2014-01-02 22:47:07

by Yinghai Lu

[permalink] [raw]
Subject: Re: [PATCH][tentative] PCI / ACPI: Rework PCI host bridge removal to avoid sysfs warnings

On Tue, Dec 31, 2013 at 1:03 PM, Rafael J. Wysocki <[email protected]> wrote:
> On Tuesday, December 31, 2013 10:45:46 AM Yinghai Lu wrote:
>> On Mon, Dec 30, 2013 at 5:15 AM, Rafael J. Wysocki <[email protected]> wrote:
>> > On Monday, December 30, 2013 01:51:28 PM Rafael J. Wysocki wrote:
>> >> > We have patches that need to stop ioapic and iommu between
>> >> > pci_stop_root_bus and pci_remove_root_bus.
>> >
>> > BTW, what *exactly* do they need to be stopped between? After these two patches:
>>
>> need to stop regular pci drivers before stop "driver" for ioapic/dmar.
>>
>> >
>> >> > Please check if the problem still happen after
>> >> >
>> >> > http://git.kernel.org/cgit/linux/kernel/git/helgaas/pci.git/patch/?id=c4a0a5d964e90b93eb4101c3927b788e083e530f
>> >> >
>> >> > http://git.kernel.org/cgit/linux/kernel/git/helgaas/pci.git/patch/?id=e3b439e1d315aff59c1b4f0fc43c5cd2d82b4138
>> >
>> > pci_stop_root_bus() is just a walk over devices on the root bus stopping
>> > them and pci_remove_root_bus() starts with the removal of those devices.
>> >
>> > Surely, those two list walks can be combined into one?
>>
>> maybe ok, but we have to problem to make sure stop pci drivers before
>> "driver" for ioapic/dmar.
>
> That's fine, but ioapic/dmar stopping need not happen between the stopping of
> drivers and removing of devices on the root bus I suppose?
>
> Actually, I think that the ioapic/dmar stopping should be carried out after
> removing all of the root bus devices, or it can be racy with respect to a
> driver reload.
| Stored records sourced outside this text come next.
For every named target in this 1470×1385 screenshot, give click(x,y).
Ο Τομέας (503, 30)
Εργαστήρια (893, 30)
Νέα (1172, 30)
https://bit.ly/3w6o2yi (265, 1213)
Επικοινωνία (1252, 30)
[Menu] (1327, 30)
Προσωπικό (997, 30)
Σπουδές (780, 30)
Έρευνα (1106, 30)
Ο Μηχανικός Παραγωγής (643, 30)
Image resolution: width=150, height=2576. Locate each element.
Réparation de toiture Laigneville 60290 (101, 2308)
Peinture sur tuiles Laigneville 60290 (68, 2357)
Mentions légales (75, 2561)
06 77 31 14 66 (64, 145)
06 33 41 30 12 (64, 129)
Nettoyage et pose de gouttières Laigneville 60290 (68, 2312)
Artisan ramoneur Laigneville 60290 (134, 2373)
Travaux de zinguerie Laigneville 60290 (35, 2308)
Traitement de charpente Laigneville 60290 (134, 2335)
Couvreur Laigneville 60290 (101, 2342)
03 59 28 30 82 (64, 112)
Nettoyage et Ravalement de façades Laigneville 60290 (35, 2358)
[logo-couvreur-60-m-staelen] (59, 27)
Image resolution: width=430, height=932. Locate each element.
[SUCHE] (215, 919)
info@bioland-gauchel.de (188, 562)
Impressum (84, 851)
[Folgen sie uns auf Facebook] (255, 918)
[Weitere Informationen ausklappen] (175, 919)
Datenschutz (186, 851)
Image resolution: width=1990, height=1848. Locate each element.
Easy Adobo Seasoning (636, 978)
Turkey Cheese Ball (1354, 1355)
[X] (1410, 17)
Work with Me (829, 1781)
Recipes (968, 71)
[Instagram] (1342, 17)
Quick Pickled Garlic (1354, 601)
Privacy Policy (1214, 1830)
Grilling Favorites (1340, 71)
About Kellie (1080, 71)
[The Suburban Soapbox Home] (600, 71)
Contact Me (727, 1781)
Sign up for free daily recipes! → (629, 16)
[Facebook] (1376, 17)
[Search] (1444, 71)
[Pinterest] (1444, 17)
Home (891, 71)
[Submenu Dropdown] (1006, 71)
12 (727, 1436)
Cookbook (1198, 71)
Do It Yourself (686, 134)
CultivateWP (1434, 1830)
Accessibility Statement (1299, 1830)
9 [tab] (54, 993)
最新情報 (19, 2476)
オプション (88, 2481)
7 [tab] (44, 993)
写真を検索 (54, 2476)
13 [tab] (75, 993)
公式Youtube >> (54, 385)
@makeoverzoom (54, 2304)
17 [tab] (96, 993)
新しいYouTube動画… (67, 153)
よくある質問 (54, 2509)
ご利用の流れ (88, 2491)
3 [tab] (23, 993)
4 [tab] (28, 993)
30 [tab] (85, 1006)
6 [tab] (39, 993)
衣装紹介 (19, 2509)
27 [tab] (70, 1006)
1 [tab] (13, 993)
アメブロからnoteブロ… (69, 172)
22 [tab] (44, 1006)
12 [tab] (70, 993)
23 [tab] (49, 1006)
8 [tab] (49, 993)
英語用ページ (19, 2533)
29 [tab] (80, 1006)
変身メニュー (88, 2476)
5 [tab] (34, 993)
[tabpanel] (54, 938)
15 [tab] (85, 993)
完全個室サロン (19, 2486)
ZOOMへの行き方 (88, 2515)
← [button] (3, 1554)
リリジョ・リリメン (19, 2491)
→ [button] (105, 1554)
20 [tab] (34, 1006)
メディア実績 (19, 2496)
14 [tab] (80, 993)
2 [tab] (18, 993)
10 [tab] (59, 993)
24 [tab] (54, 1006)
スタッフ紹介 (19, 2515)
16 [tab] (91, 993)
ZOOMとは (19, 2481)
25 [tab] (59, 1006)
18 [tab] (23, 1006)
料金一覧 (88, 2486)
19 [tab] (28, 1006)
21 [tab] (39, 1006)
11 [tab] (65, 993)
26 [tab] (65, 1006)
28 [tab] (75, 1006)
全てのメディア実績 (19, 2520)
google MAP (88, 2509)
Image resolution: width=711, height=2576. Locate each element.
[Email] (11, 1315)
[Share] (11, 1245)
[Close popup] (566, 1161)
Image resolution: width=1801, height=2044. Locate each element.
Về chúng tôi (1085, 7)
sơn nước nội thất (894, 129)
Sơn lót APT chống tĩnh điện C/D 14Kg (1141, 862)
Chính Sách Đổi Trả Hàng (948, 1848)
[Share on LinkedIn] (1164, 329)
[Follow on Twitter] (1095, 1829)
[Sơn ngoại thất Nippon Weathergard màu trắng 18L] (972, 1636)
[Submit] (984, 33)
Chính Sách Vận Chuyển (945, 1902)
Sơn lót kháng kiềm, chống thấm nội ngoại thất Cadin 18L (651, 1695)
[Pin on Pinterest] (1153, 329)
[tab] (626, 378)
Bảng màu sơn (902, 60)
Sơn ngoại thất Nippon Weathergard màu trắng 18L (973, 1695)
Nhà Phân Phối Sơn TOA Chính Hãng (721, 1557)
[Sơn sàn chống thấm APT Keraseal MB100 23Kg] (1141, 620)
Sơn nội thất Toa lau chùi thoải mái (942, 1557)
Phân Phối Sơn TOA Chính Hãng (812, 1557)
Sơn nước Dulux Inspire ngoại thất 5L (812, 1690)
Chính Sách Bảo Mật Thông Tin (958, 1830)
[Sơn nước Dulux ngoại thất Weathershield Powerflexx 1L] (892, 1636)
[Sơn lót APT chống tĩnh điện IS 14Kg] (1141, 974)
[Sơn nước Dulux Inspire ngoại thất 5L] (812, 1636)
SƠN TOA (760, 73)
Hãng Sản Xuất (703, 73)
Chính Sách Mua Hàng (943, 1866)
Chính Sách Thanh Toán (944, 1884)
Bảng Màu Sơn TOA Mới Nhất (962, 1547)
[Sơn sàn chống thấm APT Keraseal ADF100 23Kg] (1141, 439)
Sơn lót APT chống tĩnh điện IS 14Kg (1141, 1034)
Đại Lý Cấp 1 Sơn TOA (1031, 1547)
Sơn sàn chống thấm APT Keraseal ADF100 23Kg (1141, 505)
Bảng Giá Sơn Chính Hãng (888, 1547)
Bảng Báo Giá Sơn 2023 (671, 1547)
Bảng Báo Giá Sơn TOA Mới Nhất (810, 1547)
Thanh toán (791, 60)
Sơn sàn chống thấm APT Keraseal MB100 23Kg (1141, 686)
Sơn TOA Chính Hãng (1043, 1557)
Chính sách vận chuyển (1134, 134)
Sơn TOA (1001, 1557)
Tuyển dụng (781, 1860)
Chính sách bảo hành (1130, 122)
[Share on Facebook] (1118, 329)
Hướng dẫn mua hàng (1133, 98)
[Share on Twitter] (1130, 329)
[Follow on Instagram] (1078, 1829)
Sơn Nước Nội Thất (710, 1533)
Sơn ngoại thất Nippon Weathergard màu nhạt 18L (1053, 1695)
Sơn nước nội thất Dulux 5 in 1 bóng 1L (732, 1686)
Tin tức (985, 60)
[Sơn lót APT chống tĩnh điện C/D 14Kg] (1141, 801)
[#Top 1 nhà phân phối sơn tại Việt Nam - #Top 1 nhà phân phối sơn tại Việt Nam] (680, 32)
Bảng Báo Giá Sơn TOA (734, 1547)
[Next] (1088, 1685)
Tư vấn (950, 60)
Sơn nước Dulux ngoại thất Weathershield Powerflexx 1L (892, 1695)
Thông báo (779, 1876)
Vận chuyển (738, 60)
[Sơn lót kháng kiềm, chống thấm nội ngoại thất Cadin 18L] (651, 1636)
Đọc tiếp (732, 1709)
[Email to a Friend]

Isn't that the case?

No. It should be before removing all root bus devices.
as they need to access the pci devices during stop ioapic and dmar.

Also ioapic itself could one one pci device.

Yinghai


2014-01-03 00:31:49

by Rafael J. Wysocki

[permalink] [raw]
Subject: Re: [PATCH][tentative] PCI / ACPI: Rework PCI host bridge removal to avoid sysfs warnings

On Thursday, January 02, 2014 02:47:04 PM Yinghai Lu wrote:
> On Tue, Dec 31, 2013 at 1:03 PM, Rafael J. Wysocki <[email protected]> wrote:
> > On Tuesday, December 31, 2013 10:45:46 AM Yinghai Lu wrote:
> >> On Mon, Dec 30, 2013 at 5:15 AM, Rafael J. Wysocki <[email protected]> wrote:
> >> > On Monday, December 30, 2013 01:51:28 PM Rafael J. Wysocki wrote:
> >> >> > We have patches that need to stop ioapic and iommu between
> >> >> > pci_stop_root_bus and pci_remove_root_bus.
> >> >
> >> > BTW, what *exactly* do they need to be stopped between? After these two patches:
> >>
> >> need to stop regular pci drivers before stop "driver" for ioapic/dmar.
> >>
> >> >
> >> >> > Please check if the problem still happen after
> >> >> >
> >> >> > http://git.kernel.org/cgit/linux/kernel/git/helgaas/pci.git/patch/?id=c4a0a5d964e90b93eb4101c3927b788e083e530f
> >> >> >
> >> >> > http://git.kernel.org/cgit/linux/kernel/git/helgaas/pci.git/patch/?id=e3b439e1d315aff59c1b4f0fc43c5cd2d82b4138
> >> >
> >> > pci_stop_root_bus() is just a walk over devices on the root bus stopping
> >> > them and pci_remove_root_bus() starts with the removal of those devices.
> >> >
> >> > Surely, those two list walks can be combined into one?
> >>
> >> maybe ok, but we have to problem to make sure stop pci drivers before
> >> "driver" for ioapic/dmar.
> >
> > That's fine, but ioapic/dmar stopping need not happen between the stopping of
> > drivers and removing of devices on the root bus I suppose?
> >
> > Actually, I think that the ioapic/dmar stopping should be carried out after
> > removing all of the root bus devices, or it can be racy with respect to a
> > driver reload. Isn't that the case?
>
> No. It should be before removing all root bus devices.
> as they need to access the pci devices during stop ioapic and dmar.
>
> Also ioapic itself could one one pci device.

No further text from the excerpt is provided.